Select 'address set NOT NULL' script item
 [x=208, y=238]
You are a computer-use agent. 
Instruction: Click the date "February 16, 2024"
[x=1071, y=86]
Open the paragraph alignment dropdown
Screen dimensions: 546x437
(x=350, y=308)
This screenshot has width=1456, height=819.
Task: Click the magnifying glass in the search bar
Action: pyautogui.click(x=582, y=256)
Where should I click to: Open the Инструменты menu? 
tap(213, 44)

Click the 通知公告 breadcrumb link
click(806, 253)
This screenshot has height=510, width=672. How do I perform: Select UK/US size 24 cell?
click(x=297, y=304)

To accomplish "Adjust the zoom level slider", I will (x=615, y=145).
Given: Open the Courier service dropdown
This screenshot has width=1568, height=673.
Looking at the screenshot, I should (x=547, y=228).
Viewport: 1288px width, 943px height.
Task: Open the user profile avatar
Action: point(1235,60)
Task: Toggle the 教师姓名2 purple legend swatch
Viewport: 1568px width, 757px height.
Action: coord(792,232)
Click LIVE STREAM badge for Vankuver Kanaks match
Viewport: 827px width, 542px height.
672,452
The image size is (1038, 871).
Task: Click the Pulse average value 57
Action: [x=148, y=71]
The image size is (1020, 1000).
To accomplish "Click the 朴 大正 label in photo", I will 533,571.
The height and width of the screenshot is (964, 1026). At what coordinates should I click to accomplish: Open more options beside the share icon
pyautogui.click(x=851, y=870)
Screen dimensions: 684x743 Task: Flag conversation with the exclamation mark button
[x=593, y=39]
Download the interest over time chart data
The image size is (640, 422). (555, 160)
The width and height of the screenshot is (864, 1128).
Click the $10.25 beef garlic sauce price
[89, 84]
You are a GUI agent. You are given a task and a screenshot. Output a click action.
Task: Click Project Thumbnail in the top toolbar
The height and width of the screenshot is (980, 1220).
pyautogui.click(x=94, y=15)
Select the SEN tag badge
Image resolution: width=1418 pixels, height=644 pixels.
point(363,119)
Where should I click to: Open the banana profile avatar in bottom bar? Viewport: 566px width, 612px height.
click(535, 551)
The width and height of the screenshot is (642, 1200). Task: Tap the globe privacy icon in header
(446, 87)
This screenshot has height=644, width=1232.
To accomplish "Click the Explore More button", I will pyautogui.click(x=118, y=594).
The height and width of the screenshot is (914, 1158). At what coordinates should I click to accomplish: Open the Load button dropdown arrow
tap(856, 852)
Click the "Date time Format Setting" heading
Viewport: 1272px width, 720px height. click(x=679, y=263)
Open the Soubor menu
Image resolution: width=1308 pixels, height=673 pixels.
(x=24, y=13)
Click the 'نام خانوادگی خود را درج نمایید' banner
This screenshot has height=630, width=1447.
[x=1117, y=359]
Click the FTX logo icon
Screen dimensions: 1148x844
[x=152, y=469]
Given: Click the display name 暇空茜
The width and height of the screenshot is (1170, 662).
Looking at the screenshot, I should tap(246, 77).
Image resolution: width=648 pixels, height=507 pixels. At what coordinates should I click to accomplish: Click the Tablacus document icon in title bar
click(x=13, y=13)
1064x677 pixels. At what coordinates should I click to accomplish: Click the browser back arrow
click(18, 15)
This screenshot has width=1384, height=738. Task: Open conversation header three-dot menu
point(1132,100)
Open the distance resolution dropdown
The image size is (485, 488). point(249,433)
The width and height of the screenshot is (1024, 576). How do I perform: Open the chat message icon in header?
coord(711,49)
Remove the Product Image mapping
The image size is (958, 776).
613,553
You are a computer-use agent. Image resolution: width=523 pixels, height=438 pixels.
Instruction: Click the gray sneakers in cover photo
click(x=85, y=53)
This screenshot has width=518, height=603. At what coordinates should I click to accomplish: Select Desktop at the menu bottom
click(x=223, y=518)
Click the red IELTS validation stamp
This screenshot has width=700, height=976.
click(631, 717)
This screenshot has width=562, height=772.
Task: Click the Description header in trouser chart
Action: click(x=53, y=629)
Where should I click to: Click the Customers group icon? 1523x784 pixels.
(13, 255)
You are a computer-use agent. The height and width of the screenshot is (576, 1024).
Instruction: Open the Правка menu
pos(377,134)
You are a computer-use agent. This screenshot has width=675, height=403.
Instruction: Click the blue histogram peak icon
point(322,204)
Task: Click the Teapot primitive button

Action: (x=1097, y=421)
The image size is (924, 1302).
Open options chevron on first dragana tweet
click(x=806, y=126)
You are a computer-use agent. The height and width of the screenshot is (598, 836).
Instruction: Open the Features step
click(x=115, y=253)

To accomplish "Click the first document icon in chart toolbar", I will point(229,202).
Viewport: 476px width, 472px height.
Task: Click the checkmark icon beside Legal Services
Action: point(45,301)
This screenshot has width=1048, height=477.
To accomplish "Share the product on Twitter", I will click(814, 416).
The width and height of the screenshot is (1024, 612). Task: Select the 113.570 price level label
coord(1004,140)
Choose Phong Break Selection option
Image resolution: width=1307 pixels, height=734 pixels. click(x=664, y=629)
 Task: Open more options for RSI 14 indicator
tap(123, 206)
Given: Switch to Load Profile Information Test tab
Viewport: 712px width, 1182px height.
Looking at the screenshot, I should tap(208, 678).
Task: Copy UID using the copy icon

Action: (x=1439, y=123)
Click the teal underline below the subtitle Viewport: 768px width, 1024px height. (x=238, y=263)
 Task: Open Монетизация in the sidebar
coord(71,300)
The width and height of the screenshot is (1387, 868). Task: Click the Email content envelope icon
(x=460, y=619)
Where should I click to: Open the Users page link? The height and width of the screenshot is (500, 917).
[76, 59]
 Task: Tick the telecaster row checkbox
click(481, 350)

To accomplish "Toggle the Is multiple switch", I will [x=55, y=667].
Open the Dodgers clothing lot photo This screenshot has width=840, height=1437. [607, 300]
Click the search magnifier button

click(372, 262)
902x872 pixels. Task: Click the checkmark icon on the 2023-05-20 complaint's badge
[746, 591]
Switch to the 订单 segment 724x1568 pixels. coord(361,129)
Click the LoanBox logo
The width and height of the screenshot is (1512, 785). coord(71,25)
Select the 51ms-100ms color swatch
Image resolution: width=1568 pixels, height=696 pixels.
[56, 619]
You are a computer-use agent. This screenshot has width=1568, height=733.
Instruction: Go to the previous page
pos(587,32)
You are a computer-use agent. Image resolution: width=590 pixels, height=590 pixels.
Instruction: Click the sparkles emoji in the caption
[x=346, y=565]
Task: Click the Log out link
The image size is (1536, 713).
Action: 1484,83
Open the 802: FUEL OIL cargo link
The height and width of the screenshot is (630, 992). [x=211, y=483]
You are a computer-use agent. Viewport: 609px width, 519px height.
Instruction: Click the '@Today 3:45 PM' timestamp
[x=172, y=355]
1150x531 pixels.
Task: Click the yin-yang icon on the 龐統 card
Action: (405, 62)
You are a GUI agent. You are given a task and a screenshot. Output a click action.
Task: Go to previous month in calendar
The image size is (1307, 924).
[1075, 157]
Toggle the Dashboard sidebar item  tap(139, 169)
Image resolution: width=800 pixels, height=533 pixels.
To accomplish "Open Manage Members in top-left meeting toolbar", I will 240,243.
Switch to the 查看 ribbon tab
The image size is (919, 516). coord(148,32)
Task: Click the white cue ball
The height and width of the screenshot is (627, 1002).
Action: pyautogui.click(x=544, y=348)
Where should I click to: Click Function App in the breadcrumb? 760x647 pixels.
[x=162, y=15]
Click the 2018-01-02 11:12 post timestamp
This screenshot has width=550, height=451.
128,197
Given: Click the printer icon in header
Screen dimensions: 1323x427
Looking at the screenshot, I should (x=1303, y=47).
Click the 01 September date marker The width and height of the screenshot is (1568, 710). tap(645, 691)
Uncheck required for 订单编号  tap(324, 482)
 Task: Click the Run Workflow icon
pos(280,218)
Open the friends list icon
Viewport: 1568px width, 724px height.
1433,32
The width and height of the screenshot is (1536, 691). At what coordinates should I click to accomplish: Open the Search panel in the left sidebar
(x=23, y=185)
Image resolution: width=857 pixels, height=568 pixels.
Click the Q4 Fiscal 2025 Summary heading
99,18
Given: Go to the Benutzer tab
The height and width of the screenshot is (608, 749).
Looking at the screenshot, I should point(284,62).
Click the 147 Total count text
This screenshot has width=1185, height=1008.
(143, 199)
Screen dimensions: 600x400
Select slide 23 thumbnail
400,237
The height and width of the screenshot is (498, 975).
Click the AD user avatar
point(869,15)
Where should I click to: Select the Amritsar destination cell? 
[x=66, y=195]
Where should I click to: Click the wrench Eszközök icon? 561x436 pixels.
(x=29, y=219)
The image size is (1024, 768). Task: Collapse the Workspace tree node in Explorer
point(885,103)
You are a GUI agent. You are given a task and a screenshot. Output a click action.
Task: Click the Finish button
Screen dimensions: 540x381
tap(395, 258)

* * * * * * *

Copy exactly the line containing "The image size is (1024, 768)." and every line after it, ending with the last line of the records above.

EXERCISE RESPONSE:
The image size is (1024, 768). Task: Collapse the Workspace tree node in Explorer
point(885,103)
You are a GUI agent. You are given a task and a screenshot. Output a click action.
Task: Click the Finish button
Screen dimensions: 540x381
tap(395, 258)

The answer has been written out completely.